Wireless Before the AT&T iPhone in 2006
The US wireless market was far more competitive before AT&T got the iPhone exclusive and this is how the market looked with AT&T / Cingular having 27% of the market with only 60 million customers.  Verizon Wireless had 26% of the market with 59M, Sprint / Nextel 23% 52M, T-Mobile 11% 25M, Alltel 5% 11M and US Cellular 2.5% with 6M.   How is wireless competition today and how have mergers consolidated the wireless industry?

The iPhone was the start of the smartphone revolution and AT&T took a year and half to negotiate with Apple to get an exclusive on it.   Its important to look back at the history of innovation before the iPhone came on to he market.  Verizon turned down the iPhone and the rest of the telecom industry greeted Apple with skepticism over whether they could make a phone that consumers would want since they were largely a PC company.  AT&T had to respond to competitive pressure 5 years ago and was forced to negotiate with Apple not knowing how successful the iPhone was going to be.

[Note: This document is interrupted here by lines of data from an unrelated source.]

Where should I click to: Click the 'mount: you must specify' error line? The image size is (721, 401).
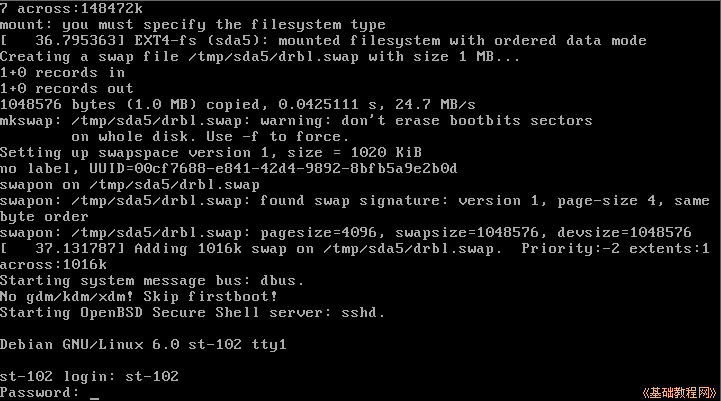click(193, 24)
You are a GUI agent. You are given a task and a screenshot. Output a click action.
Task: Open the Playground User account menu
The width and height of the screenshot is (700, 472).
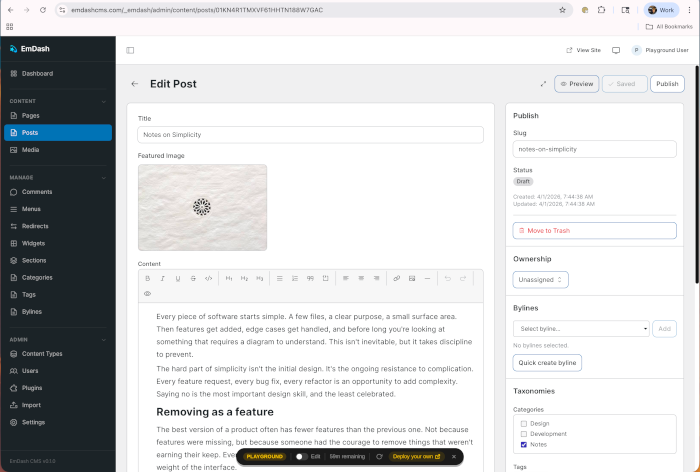[660, 50]
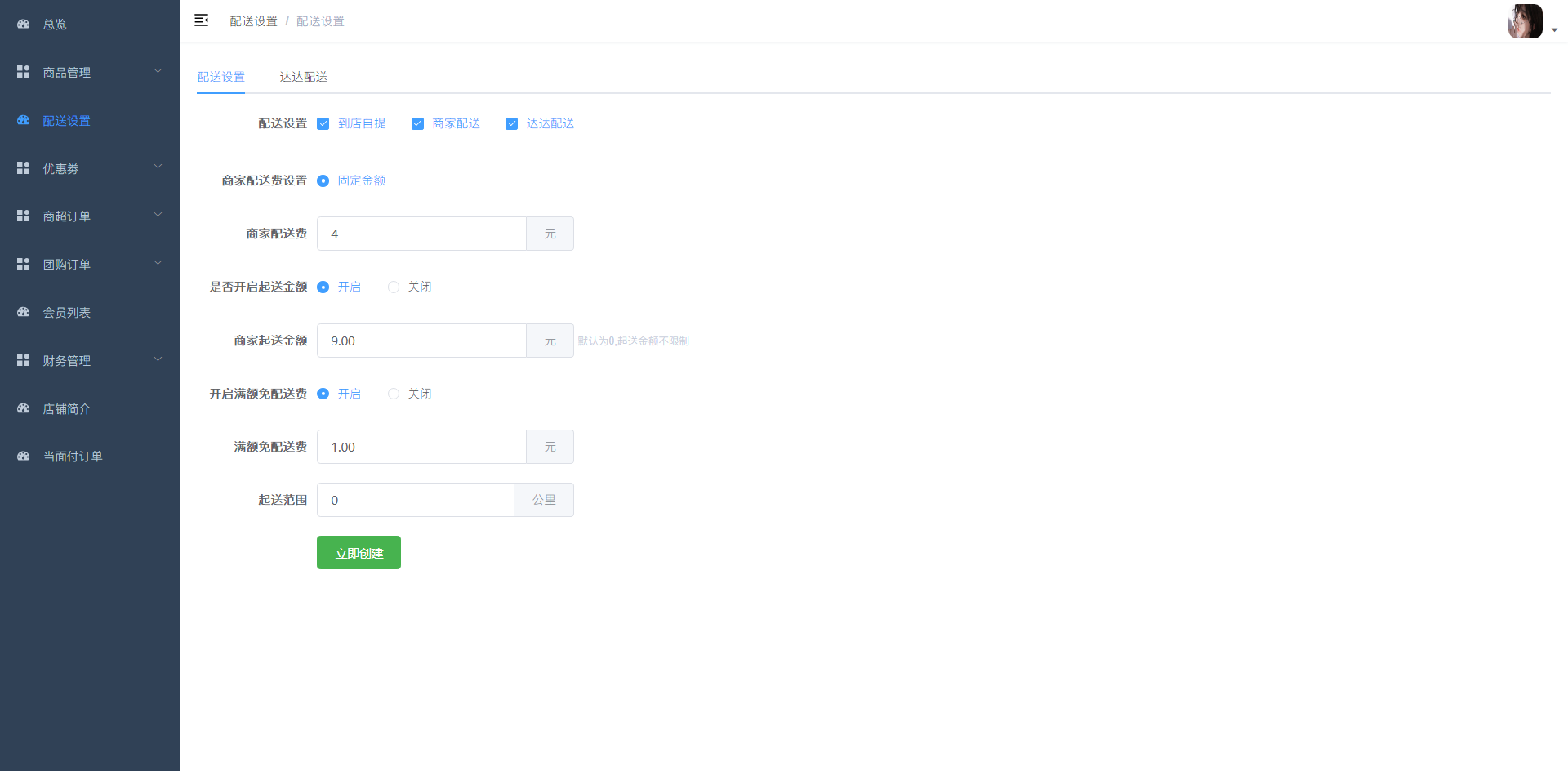The image size is (1568, 771).
Task: Click the user avatar in top right
Action: 1525,21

Here is a great example of how the telecom industry would have held us back from innovation if Steve Jobs had not required YouTube and other features be added to the iPhone.  Apple had to fight with AT&T in order to get the YouTube feature added on the deck and it took a year and half to get it.  Keep in mind we also had fewer dropped calls and better network service in 2006 as well.  So when a carrier like AT&T raises the argument that they will bring innovation in a duopoly competitive market they are lying.  The only thing carriers can do is protect their turf and try and keep up with the competition of WiFi that will soon surpass the capabilities of controlled and non-scalable 4G and LTE.  They will forever be dump pipes that transmit data and we should make sure that they have zero power to raise margins and prices for the sake of technology innovation and growth.

Apple iPhone had the vision which paved the way for Google to roll out Android with T-Mobile.   I think T-Mobile was the most brilliant of the carriers taking the risk and having the vision to launch Android.  The telecom industry was skeptical of course as well but look where we are now.  Its great to see the corrupt carriers losing control over data access while at the same time seeing the growth of unlicensed wireless data access WiFi and soon to be White Spaces.  The future is not longer about charge for data but about free wireless through location based advertising to get the rest of the World using smartphones who cannot afford it.